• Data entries
####################

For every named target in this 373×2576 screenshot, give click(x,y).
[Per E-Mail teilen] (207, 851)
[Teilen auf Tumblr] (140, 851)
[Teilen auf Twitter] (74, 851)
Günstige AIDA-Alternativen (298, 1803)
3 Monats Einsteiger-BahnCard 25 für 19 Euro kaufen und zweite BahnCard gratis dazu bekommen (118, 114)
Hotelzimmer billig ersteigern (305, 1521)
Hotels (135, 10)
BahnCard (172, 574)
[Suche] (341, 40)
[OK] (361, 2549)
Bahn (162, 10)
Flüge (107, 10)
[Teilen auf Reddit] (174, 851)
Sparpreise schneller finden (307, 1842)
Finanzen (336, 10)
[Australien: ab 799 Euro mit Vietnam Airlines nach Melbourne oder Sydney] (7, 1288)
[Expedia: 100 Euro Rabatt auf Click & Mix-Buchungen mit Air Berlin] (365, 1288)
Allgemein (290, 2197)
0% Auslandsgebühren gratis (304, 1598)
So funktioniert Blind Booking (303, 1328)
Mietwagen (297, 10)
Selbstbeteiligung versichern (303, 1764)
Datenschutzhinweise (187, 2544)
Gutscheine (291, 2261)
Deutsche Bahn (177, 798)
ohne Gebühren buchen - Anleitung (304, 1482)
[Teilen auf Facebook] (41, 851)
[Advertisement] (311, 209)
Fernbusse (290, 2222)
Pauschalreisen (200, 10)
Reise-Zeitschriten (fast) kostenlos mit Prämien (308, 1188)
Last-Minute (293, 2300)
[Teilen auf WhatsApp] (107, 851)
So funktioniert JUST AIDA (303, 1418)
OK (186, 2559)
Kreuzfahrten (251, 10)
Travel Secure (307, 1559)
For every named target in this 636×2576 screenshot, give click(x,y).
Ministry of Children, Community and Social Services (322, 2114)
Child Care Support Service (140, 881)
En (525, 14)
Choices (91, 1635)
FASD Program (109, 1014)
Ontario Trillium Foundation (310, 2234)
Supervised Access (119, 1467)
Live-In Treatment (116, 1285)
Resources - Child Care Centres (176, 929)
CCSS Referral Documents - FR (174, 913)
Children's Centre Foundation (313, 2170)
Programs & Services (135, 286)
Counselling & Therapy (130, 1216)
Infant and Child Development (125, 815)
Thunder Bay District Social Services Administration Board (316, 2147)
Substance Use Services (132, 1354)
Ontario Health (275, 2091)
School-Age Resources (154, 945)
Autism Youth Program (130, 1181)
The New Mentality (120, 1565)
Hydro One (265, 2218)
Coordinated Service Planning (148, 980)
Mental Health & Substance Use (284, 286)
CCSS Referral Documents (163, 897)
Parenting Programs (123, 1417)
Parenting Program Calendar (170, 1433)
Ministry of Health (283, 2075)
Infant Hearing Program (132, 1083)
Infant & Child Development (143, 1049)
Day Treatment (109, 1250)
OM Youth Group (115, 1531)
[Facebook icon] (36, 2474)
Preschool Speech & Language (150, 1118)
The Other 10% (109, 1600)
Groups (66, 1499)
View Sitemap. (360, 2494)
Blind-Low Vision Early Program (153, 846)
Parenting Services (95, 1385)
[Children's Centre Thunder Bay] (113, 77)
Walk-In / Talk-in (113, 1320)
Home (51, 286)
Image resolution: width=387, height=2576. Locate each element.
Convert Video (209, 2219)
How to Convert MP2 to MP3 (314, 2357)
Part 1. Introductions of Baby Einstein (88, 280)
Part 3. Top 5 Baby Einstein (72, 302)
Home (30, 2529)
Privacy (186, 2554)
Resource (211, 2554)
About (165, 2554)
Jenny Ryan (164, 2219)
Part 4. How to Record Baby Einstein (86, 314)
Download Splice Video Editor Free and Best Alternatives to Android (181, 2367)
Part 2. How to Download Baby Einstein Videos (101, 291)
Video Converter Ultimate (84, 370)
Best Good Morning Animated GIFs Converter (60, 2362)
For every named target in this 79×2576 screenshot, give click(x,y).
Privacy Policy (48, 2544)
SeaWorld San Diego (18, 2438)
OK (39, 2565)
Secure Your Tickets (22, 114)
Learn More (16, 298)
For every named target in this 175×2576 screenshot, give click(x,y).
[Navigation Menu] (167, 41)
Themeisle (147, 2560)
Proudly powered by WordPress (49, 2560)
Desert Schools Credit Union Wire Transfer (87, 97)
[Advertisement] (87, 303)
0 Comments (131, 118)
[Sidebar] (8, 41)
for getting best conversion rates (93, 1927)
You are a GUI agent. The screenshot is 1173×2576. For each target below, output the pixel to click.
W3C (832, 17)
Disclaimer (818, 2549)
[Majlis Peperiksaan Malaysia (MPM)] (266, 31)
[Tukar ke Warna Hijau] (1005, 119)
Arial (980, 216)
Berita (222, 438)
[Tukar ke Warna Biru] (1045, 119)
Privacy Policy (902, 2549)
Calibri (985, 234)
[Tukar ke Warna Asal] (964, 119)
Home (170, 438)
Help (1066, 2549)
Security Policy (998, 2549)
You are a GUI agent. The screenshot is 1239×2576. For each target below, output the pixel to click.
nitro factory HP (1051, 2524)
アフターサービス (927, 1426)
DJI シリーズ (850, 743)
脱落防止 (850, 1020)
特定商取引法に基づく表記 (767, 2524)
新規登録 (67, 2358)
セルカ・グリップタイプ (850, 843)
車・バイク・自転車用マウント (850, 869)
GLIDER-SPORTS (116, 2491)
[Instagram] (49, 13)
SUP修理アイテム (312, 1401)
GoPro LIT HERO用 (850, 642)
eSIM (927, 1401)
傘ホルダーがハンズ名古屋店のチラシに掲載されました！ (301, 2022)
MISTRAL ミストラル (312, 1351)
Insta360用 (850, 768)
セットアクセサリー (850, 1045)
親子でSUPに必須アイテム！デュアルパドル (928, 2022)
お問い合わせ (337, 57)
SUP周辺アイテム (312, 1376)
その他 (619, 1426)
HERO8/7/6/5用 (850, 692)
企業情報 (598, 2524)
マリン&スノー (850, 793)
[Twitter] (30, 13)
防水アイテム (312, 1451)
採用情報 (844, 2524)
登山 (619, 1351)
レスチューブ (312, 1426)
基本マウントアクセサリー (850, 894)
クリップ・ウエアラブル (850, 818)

####################

• Brief
Search the entries for the word "Referral", then gather every line that has it.

• Response box
CCSS Referral Documents - FR (174, 913)
CCSS Referral Documents (163, 897)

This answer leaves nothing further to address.